Experimental and occasional use were by far the most common types of use, it said, and compulsive or dysfunctional use, though worthy of close attention, were much less common.

It then descended into outright heresy. "Occasional cocaine use does not typically lead to severe or even minor physical or social problems … a minority of people … use casually for a short or long period, and suffer little or no negative consequences."

And finally: "Use of coca leaves appears to have no negative health effects and has positive, therapeutic, sacred and social functions for indigenous Andean populations."

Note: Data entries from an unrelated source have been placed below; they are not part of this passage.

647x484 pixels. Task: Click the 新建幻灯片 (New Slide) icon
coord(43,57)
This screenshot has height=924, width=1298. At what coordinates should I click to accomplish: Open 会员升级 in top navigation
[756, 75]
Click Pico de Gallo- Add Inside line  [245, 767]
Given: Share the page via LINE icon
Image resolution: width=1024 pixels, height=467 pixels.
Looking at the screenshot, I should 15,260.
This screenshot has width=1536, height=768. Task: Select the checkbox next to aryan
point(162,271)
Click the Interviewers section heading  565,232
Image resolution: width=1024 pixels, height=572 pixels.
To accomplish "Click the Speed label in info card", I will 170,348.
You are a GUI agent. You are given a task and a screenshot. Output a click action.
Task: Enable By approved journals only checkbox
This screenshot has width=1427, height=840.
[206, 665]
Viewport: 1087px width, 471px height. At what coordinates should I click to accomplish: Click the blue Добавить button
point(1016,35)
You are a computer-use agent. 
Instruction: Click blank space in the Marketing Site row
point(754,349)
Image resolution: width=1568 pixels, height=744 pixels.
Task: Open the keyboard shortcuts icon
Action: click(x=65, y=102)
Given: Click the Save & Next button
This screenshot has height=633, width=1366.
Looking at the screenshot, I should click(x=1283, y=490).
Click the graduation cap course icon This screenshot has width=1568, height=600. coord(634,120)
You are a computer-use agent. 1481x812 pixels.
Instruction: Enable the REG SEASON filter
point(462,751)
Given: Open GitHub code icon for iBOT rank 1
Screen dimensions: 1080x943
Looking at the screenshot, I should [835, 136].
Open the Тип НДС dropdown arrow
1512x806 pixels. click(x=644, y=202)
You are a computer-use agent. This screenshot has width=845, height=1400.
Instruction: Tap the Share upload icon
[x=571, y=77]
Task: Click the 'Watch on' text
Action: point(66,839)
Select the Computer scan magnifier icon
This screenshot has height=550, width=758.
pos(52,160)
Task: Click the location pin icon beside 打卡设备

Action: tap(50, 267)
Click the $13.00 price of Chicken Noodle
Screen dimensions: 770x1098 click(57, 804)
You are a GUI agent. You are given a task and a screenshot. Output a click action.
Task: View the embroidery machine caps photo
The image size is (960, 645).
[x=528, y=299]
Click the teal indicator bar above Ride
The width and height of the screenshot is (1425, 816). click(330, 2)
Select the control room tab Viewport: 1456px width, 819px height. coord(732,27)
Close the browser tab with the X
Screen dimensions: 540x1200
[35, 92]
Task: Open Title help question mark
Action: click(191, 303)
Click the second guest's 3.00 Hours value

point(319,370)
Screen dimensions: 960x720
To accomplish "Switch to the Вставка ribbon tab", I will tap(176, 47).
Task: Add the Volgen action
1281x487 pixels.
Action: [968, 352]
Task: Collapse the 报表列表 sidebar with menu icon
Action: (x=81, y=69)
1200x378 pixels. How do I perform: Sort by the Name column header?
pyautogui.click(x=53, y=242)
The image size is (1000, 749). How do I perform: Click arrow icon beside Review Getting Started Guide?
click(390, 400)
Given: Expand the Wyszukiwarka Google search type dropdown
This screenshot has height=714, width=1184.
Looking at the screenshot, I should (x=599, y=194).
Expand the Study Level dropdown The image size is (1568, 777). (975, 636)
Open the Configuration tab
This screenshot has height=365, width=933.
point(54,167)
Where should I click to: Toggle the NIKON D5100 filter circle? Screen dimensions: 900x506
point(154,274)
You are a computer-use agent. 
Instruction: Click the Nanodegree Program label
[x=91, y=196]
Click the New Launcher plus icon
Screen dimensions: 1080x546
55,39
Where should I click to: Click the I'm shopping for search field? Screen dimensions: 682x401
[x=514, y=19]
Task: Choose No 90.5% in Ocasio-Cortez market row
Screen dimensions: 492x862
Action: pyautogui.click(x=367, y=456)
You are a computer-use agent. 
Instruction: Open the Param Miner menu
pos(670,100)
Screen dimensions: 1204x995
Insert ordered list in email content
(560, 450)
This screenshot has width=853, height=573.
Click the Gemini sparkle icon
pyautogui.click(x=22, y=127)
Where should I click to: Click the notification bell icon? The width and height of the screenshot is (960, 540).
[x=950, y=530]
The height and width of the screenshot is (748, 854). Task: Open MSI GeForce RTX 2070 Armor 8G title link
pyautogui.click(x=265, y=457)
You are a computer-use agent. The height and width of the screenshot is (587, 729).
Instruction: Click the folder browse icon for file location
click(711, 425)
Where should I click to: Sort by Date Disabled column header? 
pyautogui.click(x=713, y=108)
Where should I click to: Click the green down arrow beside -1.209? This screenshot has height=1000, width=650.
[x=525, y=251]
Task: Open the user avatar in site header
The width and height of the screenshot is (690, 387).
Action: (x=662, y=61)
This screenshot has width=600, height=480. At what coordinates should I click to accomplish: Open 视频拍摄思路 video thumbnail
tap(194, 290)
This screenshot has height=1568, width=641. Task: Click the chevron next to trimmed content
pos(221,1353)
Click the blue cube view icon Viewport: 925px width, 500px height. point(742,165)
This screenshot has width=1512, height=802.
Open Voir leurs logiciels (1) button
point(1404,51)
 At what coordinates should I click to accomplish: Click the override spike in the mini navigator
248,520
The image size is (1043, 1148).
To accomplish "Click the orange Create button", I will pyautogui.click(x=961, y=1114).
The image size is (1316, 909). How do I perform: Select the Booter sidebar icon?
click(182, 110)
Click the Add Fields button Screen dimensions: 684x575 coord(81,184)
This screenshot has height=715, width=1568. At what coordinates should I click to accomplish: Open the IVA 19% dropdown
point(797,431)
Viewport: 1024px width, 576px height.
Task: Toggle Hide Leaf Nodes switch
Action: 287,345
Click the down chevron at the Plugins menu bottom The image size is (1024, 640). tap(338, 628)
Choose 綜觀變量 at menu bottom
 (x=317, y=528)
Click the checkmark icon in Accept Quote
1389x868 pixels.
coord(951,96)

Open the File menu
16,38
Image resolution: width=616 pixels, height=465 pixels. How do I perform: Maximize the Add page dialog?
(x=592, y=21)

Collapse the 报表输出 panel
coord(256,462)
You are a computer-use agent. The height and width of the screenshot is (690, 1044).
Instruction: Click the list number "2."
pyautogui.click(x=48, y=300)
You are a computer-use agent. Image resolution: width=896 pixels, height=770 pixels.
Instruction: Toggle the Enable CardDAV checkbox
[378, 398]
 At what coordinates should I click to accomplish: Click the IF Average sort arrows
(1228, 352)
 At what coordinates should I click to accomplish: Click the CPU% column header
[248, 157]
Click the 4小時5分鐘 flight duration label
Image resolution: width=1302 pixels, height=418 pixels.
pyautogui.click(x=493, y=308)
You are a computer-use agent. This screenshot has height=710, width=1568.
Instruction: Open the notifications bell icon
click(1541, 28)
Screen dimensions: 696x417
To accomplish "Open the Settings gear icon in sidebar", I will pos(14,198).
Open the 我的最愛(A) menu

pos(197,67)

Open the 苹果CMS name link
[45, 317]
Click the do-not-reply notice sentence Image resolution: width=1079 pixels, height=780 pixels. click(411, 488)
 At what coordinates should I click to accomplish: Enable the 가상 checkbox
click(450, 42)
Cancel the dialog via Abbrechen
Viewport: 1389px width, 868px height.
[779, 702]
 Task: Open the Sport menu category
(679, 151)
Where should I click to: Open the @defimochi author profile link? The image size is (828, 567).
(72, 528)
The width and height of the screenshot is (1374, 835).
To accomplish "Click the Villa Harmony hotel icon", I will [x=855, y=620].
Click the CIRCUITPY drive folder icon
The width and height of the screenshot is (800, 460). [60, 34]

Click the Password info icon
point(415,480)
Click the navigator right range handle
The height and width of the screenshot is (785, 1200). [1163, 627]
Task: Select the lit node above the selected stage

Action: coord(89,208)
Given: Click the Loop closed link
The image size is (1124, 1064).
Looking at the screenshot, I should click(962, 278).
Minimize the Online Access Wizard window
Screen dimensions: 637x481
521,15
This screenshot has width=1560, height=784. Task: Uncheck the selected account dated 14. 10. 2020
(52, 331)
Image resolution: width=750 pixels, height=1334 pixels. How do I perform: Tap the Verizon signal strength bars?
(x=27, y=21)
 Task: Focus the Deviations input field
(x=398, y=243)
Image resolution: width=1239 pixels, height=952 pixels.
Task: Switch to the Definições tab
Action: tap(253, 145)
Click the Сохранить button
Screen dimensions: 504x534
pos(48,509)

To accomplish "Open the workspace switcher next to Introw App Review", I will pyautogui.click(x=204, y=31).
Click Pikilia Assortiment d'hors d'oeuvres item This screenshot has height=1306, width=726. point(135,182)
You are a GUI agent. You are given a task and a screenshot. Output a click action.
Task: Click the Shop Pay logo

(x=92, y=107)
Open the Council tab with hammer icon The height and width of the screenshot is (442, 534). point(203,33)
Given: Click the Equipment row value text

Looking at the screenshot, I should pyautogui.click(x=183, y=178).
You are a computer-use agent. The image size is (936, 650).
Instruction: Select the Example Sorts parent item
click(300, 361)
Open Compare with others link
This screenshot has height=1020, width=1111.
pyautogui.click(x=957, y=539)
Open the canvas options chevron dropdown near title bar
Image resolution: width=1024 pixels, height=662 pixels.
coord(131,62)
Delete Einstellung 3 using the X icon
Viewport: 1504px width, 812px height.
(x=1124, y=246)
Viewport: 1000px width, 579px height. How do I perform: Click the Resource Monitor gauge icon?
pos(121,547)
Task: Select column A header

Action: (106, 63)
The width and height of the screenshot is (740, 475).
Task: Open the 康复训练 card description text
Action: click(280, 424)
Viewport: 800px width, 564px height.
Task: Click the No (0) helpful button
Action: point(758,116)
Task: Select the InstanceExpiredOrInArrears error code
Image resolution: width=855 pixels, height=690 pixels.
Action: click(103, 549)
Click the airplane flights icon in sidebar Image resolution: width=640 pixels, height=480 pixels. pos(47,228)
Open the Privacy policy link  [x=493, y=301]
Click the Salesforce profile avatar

At the point where mild cocaine use was described in positive tones the Americans presumably blew some kind of outrage fuse. This report was never published because the US representative to the WHO threatened to withdraw US funding for all its research projects and interventions unless the organisation "dissociated itself from the study" and cancelled publication. According to the WHO this document does not exist, (although you can read a leaked copy at www.tdpf.org.uk/WHOleaked.pdf).

Drugs show the classic problem for evidence-based social policy. It may well be that prohibition, and distribution of drugs by criminals, gives worse results for the outcomes we think are important, such as harm to the user and to communities through crime. But equally, we may tolerate these outcomes, because we decide it is more important that we declare ourselves to disapprove of drug use. It's okay to do that. You can have policies that go against your stated outcomes, for moral or political reasons: but that doesn't mean you can hide the evidence. 
UNQUOTE
The Graun uses the truth when it wants to. There will be no mention of homosexuals sodomizing little boys.